La terza linea di investimento riguarda il rafforzamento dell’assistenza sanitaria intermedia e delle sue strutture, che saranno 400 Ospedali di Comunità entro il 2026. A metà strada fra la casa e gli ospedali tradizionali, l’Ospedale di Comunità sarà destinato a ricoveri brevi per pazienti che presentano patologie non gravi. Oltre 4 miliardi di euro sono poi destinati all’ammodernamento tecnologico degli ospedali esistenti, mentre è di 1,5 miliardi la dote per rendere gli ospedali antisismici.
A che punto siamo con questa profonda riorganizzazione?

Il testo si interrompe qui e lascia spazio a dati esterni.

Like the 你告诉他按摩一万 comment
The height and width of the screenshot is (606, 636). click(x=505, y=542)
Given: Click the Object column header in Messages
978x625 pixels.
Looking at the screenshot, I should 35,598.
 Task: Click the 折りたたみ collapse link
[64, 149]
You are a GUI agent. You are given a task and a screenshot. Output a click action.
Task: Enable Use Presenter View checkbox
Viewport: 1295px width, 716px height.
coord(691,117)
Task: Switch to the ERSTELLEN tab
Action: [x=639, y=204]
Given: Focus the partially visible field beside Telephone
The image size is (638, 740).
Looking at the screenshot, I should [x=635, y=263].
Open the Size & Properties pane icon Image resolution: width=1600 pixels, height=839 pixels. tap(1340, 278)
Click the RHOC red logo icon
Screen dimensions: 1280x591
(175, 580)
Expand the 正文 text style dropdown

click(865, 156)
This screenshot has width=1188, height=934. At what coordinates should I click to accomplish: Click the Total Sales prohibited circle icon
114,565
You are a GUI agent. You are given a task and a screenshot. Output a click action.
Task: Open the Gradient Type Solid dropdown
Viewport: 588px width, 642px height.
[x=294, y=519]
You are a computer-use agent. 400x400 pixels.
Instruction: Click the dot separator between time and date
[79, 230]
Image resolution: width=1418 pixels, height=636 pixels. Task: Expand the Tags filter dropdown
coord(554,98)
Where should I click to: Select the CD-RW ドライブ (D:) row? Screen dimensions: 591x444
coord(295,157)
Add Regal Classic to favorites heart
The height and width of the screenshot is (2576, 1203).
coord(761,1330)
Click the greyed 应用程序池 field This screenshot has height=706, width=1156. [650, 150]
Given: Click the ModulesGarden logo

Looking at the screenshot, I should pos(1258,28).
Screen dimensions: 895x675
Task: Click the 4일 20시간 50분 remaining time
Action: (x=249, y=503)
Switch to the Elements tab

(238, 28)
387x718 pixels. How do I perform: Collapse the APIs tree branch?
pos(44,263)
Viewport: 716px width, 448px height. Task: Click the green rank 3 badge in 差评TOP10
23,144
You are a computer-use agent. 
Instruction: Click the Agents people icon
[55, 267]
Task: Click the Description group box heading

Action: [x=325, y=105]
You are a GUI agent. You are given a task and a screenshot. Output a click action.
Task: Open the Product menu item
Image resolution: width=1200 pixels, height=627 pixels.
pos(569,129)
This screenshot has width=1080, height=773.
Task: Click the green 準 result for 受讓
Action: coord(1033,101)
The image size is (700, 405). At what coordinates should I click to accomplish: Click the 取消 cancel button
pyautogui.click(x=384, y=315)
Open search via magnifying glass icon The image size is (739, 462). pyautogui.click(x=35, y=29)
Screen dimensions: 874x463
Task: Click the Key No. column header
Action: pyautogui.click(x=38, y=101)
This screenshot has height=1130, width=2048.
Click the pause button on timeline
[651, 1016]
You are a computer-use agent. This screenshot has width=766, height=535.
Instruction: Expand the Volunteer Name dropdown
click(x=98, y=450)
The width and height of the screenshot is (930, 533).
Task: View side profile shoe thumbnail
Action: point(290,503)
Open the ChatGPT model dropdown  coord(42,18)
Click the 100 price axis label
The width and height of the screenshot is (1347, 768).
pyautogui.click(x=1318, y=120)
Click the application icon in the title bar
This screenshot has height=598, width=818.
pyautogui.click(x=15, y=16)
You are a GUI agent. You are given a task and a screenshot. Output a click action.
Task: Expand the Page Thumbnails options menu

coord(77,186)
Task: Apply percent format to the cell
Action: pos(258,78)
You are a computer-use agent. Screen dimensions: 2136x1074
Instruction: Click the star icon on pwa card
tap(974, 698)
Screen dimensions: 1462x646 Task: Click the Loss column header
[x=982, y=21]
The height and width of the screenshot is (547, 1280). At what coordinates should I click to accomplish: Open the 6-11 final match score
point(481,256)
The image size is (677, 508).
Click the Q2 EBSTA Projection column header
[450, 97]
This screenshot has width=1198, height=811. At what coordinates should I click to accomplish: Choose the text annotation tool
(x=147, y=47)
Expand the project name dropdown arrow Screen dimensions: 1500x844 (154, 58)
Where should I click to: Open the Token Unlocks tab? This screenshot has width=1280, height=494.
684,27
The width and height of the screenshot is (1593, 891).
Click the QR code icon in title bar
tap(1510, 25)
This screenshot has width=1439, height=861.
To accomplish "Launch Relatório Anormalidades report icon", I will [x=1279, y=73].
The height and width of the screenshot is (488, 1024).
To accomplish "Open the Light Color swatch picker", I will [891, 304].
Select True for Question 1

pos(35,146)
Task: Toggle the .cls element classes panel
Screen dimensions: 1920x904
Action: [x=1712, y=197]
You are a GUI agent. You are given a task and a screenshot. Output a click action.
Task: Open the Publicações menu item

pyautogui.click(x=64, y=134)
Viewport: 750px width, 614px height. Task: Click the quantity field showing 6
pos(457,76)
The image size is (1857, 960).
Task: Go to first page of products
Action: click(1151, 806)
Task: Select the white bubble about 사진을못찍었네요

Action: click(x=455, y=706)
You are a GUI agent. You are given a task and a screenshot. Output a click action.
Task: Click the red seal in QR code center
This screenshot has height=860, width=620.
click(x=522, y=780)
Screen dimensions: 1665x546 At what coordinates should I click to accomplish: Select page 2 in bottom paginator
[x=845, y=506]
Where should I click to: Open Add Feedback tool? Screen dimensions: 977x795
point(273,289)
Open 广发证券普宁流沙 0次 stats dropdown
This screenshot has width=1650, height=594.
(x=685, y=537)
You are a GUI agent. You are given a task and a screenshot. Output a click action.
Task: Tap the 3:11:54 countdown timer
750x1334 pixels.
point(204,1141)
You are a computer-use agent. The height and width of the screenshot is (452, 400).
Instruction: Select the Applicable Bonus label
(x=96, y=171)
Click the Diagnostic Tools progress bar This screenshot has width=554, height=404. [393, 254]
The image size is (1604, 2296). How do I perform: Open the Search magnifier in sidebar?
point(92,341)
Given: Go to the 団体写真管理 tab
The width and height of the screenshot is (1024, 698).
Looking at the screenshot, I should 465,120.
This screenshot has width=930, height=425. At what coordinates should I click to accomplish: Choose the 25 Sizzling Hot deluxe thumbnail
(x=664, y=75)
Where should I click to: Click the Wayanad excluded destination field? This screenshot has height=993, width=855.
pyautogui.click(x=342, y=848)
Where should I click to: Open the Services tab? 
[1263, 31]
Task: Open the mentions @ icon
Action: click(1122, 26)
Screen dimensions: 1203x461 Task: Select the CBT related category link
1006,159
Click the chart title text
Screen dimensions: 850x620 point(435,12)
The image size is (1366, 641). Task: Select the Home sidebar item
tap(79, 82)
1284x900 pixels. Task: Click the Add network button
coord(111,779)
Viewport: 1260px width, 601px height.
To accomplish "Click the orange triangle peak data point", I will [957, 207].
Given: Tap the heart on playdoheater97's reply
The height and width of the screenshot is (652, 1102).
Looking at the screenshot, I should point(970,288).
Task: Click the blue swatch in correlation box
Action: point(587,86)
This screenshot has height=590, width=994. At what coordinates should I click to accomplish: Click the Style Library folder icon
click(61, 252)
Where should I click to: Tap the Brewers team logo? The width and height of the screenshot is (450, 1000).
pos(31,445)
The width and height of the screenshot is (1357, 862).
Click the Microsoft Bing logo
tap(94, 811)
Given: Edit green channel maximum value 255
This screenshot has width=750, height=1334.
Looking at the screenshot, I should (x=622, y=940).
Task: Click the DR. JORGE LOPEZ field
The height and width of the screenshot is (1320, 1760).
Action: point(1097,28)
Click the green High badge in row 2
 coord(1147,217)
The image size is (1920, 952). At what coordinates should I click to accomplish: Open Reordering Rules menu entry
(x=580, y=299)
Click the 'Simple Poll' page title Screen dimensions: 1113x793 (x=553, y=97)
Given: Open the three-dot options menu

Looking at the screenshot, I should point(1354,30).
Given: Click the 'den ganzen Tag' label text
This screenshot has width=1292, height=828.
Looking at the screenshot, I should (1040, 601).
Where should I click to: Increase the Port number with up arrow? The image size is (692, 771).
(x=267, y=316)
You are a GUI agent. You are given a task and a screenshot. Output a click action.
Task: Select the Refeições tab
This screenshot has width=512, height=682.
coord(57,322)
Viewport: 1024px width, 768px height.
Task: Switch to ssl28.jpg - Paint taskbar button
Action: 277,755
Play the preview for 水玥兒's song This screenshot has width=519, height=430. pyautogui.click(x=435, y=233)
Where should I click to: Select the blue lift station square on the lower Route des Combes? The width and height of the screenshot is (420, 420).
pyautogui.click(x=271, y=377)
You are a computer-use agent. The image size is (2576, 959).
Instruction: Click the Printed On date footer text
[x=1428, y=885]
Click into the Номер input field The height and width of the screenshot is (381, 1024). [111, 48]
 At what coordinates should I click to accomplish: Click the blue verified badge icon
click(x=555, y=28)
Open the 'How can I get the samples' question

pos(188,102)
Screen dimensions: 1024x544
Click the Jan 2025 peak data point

Dopo una prima ricognizione dei progetti, con l’intesa della Conferenza Stato-Regioni e Province Autonome del 12 gennaio e il successivo decreto del Ministero della Salute del 20 gennaio sono state ripartite le prime risorse stanziate, pari complessivamente a oltre 8 miliardi di euro, di cui quasi 6,7 miliardi a valere sul PNRR e 1,450 sul Piano Complementare. Regioni e Province autonome dovranno siglare entro il prossimo 30 giugno un apposito “Contratto Istituzionale di Sviluppo” con il Ministero della Salute, sulla base di piani operativi regionali, pena la revoca delle risorse assegnate. È in fase di realizzazione anche la piattaforma nazionale di telemedicina che dovrà gestire i servizi tecnologici, mentre entro giugno si attendono le linee guida sul potenziamento digitale dell’assistenza domiciliare. Secondo i nuovi standard sull’assistenza territoriale nel Servizio Sanitario Nazionale pensati dal Ministero della Salute, le Case della Comunità dovrebbero avere una sede principale (hub) ogni 40-50mila abitanti, e sedi secondarie (spoke) in particolare nelle aree interne e rurali per garantire la prossimità delle cure. Ogni Casa delle Comunità hub dovrebbe avere a disposizione dai 7 agli 11 infermieri e almeno 1 assistente sociale, oltre all’équipe obbligatoria di medici per le cure primarie. Ci dovrebbe essere, inoltre, un Ospedale di Comunità ogni 150-160mila abitanti. Ognuno dotato di 20 posti letto ogni 50-100mila abitanti, 9 infermieri, 6 operatori sociosanitari, almeno 1-2 unità di altro personale sanitario e un medico per almeno 4,5 ore al giorno 6 giorni su 7. La Legge di Bilancio 2022 ha già stanziato i fondi per assumere il nuovo personale sanitario necessario: da circa 91 milioni nel 2022 fino a un miliardo di euro a decorrere dal 2026.